■ EXERCISE BRIEF
Arrange the records as a two-column CSV with the columns entry and answer, one row per record, with each value in a single quoted field and line breaks replaced by spaces. Begin at the line that contains "Tap the golden rooster zodiac icon" and continue through the end of the records.

== == ==

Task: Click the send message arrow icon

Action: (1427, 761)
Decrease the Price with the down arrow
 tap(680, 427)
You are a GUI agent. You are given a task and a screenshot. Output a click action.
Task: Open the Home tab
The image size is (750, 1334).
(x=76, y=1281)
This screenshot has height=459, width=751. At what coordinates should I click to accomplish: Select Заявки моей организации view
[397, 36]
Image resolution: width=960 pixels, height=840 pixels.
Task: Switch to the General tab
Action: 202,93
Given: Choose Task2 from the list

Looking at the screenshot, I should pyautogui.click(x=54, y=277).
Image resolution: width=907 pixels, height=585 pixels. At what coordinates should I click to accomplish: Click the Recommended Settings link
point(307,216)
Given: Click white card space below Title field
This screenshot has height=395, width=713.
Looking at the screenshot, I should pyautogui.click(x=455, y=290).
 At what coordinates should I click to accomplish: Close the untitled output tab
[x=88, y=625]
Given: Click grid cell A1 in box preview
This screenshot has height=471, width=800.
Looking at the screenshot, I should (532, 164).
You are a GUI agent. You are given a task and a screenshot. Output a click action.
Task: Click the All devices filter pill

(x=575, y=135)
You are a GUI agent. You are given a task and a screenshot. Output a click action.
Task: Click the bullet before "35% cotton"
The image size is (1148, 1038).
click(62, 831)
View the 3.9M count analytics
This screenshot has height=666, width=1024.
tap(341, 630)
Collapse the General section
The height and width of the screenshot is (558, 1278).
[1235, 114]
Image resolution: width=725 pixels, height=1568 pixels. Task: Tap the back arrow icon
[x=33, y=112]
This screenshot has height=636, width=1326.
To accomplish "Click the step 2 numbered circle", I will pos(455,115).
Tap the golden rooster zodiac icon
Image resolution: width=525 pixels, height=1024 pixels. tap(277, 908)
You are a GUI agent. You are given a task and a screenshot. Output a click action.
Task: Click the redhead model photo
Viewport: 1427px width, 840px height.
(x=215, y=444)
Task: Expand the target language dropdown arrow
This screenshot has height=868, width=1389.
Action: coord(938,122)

== == ==

■ ANSWER TO THE EXERCISE
entry,answer
"Tap the golden rooster zodiac icon","Image resolution: width=525 pixels, height=1024 pixels. tap(277, 908)"
"You are a GUI agent. You are given a task and a screenshot. Output a click action. Task: Click the redhead model photo Viewport: 1427px width, 840px height.","(x=215, y=444)"
"Task: Expand the target language dropdown arrow This screenshot has height=868, width=1389.","Action: coord(938,122)"